● RECORDS TO PROCESS:
++++

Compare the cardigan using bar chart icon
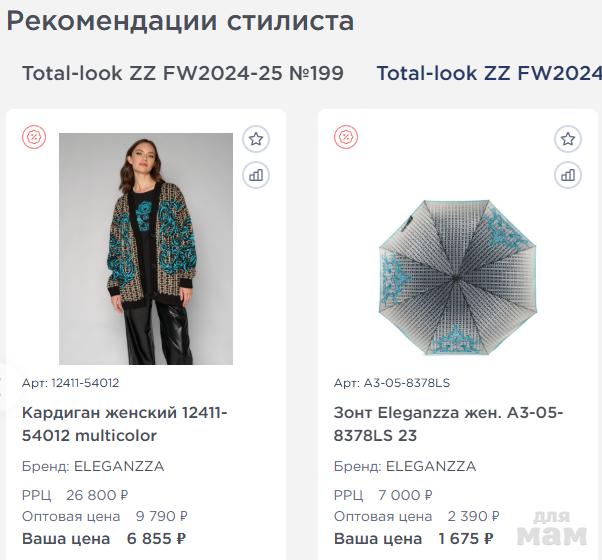 (x=256, y=175)

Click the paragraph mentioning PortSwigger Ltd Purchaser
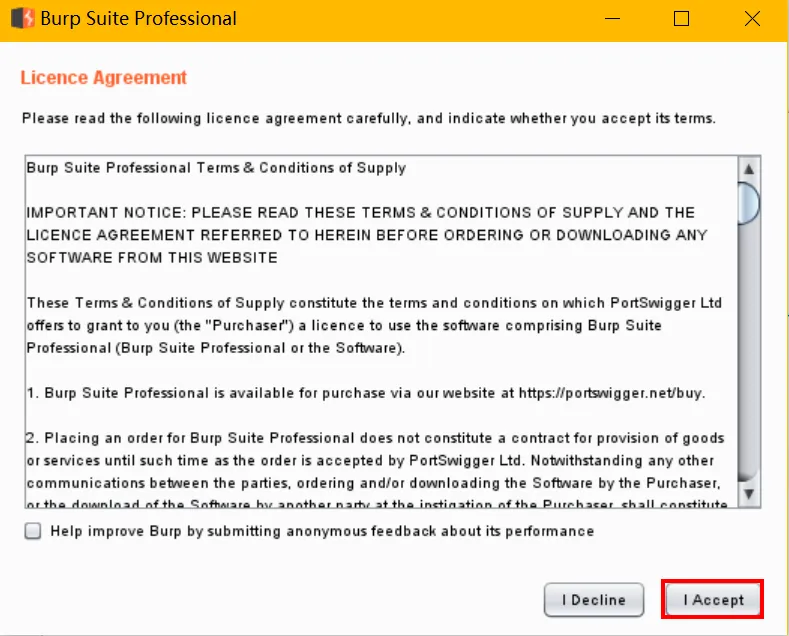click(374, 326)
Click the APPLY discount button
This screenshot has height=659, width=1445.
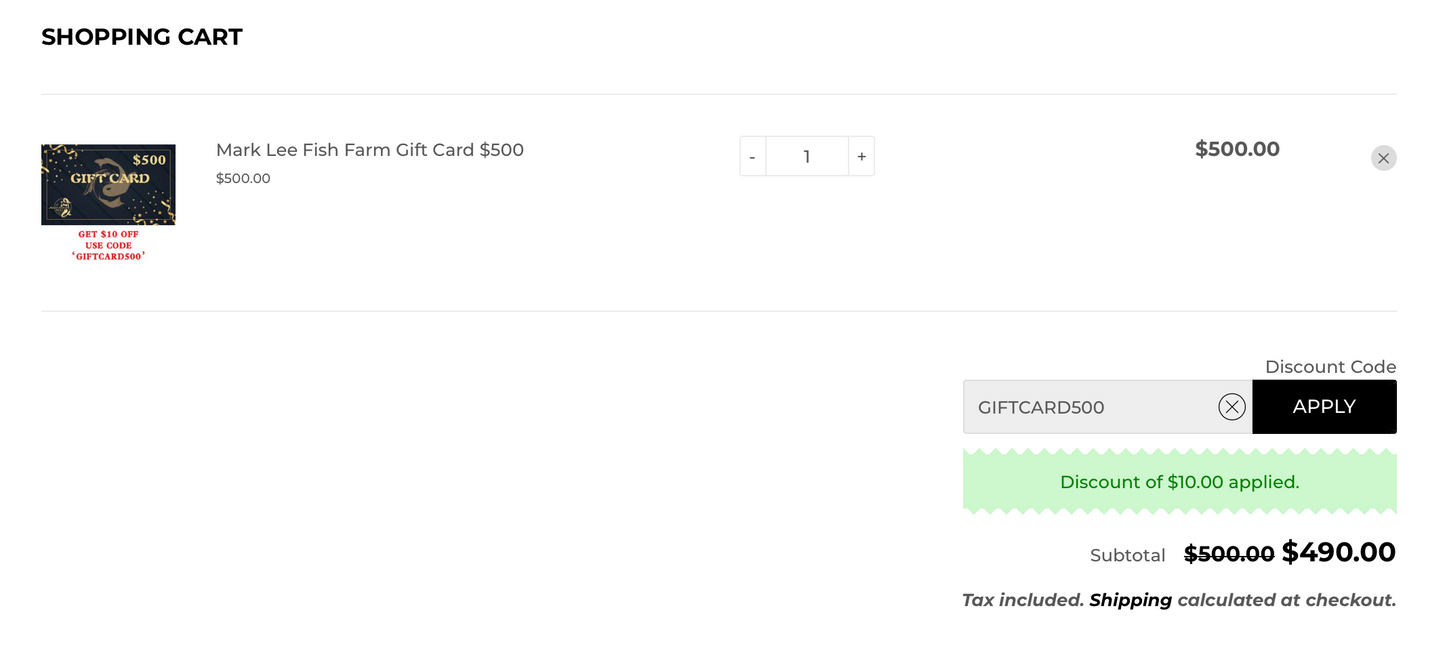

++++

● YOUR INSTRUCTIONS: Render the entries above as a Markdown table with the columns Row and Text, giving each non-blank line its own numbered row. Leave the pictures out.

● RESPONSE:
| Row | Text |
|---|---|
| 1 | Compare the cardigan using bar chart icon |
| 2 |  (x=256, y=175) |
| 3 | Click the paragraph mentioning PortSwigger Ltd Purchaser |
| 4 | click(374, 326) |
| 5 | Click the APPLY discount button |
| 6 | This screenshot has height=659, width=1445. |